Try it: Search the records for the string "button" and return each line that has it.

Exercise materials:
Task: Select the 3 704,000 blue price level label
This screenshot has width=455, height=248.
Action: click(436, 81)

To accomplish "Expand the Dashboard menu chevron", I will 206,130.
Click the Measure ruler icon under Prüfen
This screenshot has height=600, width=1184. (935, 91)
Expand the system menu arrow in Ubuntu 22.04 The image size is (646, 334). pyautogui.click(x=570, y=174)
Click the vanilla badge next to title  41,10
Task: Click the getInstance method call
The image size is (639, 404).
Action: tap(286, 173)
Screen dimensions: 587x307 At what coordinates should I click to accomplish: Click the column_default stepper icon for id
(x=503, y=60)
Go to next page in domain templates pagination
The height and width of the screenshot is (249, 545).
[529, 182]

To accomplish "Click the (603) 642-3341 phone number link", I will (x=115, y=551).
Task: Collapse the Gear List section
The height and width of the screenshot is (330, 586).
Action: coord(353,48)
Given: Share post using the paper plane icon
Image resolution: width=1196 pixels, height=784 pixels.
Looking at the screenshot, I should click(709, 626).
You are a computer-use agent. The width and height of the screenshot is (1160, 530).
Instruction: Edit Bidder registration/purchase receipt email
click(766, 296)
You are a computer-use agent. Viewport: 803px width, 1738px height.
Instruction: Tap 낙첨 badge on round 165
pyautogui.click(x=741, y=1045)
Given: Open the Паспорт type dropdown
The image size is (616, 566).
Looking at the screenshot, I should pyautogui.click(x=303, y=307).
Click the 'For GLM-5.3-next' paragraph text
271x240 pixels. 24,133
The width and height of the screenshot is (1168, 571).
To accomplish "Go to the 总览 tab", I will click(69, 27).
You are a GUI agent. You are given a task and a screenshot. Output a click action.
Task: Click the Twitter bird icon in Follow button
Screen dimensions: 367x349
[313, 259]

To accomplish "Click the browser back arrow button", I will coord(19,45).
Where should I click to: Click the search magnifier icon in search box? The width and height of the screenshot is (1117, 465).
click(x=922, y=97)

Your response:
Task: Click the Twitter bird icon in Follow button
To accomplish "Click the browser back arrow button", I will coord(19,45).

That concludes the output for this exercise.